• BRIEF 1: Put the entries into a JSON list of strings, one string per line and no blank lines, starting at the line that has "Bevestigen [button] (1312, 1043)" and stopping after the last entry.

The 'exact' interval of a fifth, for instance, is found by multiplying the frequency of the fundamental by 3/2, the fourth is found by multiplying the fundamental frequency by 4/3, and the major third interval is found by multiplying the fundamental frequency by 5/4. (Other intervals involve slightly less obvious fractions).
The problem with a scale built on fractional values like this, however, is that the increments from note to note are not constant (eg 5/4 - 4/3 does not equal 4/3 - 3/2) which creates difficulties when the required key for a piece is different to that of the fundamental from which the scale is constructed. For example, if we move up an octave from C by adding a fifth, and then adding a fourth, then the resulting high C will have a different frequency to that arrived at if our key is F, and we try to arrive at the same high C by adding a major third and then a minor third to that fundamental F. So in the equitempered scale all semitone increments have been 'tempered' such that they are always a little flat, or a little sharp.
The constant value on which this scale is based is 1.0594630915, such that if we call this value S, then the semitone above a fundamental note is found by multiplying the frequency of the fundamental by S to the power of 1.

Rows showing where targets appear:
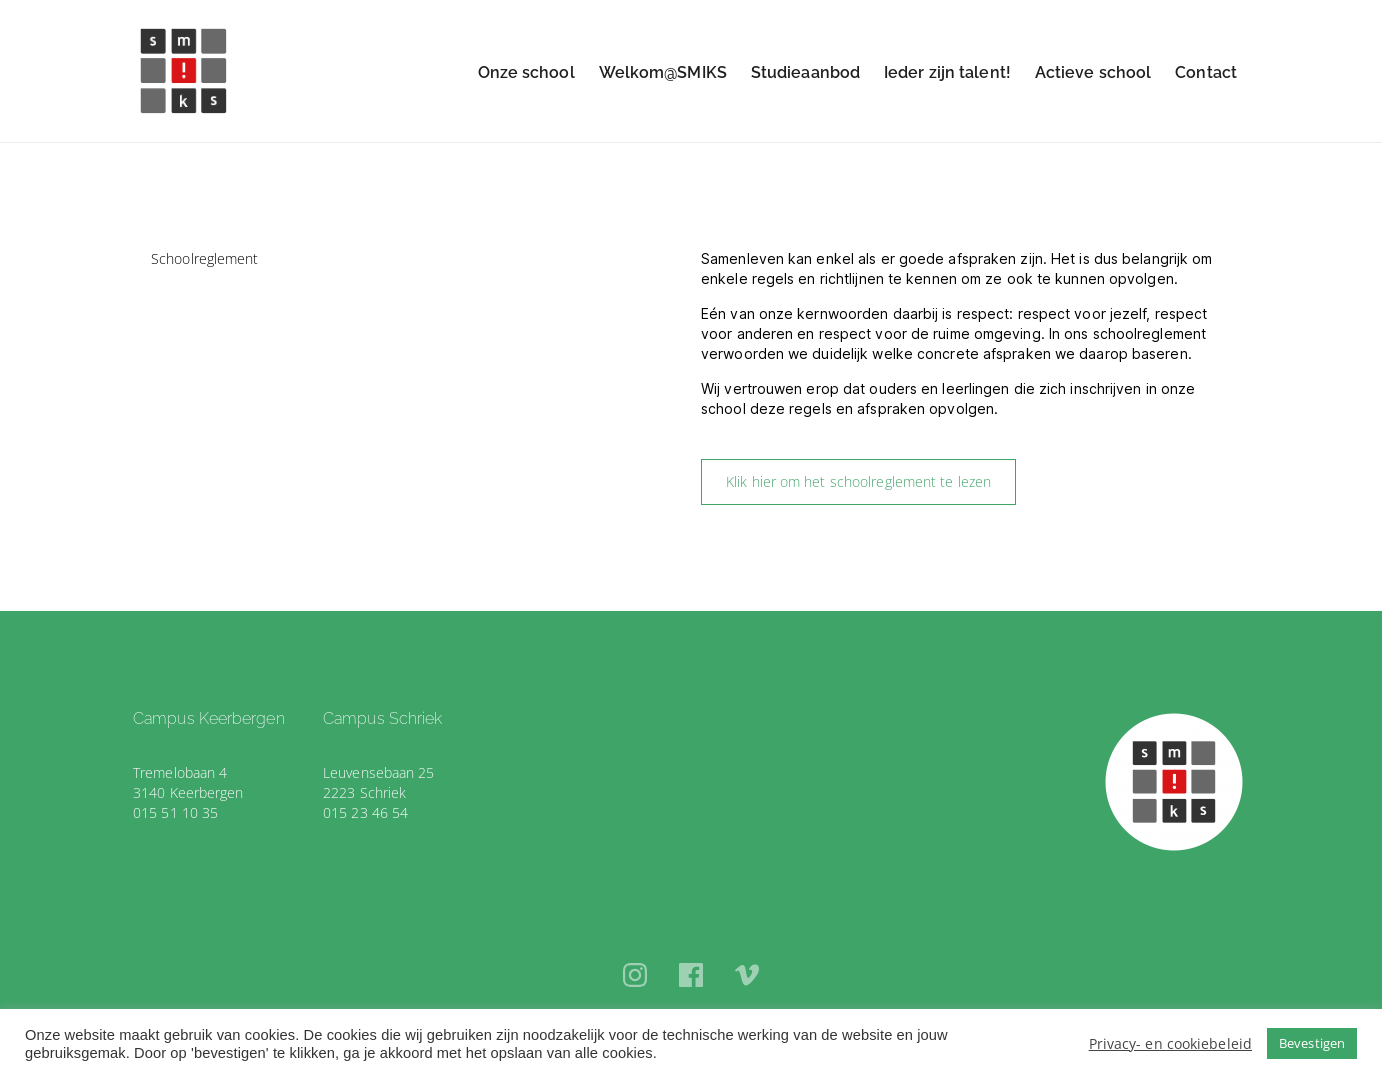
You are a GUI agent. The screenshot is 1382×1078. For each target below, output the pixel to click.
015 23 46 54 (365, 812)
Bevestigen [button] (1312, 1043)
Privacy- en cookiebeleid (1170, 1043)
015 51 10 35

• BRIEF 2: Sum up the passage on musical intervals in two sentences.

• CORRECT RESPONSE 1:
[
  "Bevestigen [button] (1312, 1043)",
  "Privacy- en cookiebeleid (1170, 1043)",
  "015 51 10 35"
]

• CORRECT RESPONSE 2: Exact intervals come from multiplying the fundamental's frequency by fractions such as 3/2 for a fifth, 4/3 for a fourth and 5/4 for a major third. The steps between notes are then not constant, which causes trouble when a piece's key differs from the scale's fundamental, so the equitempered scale tempers every semitone using a constant value of 1.0594630915.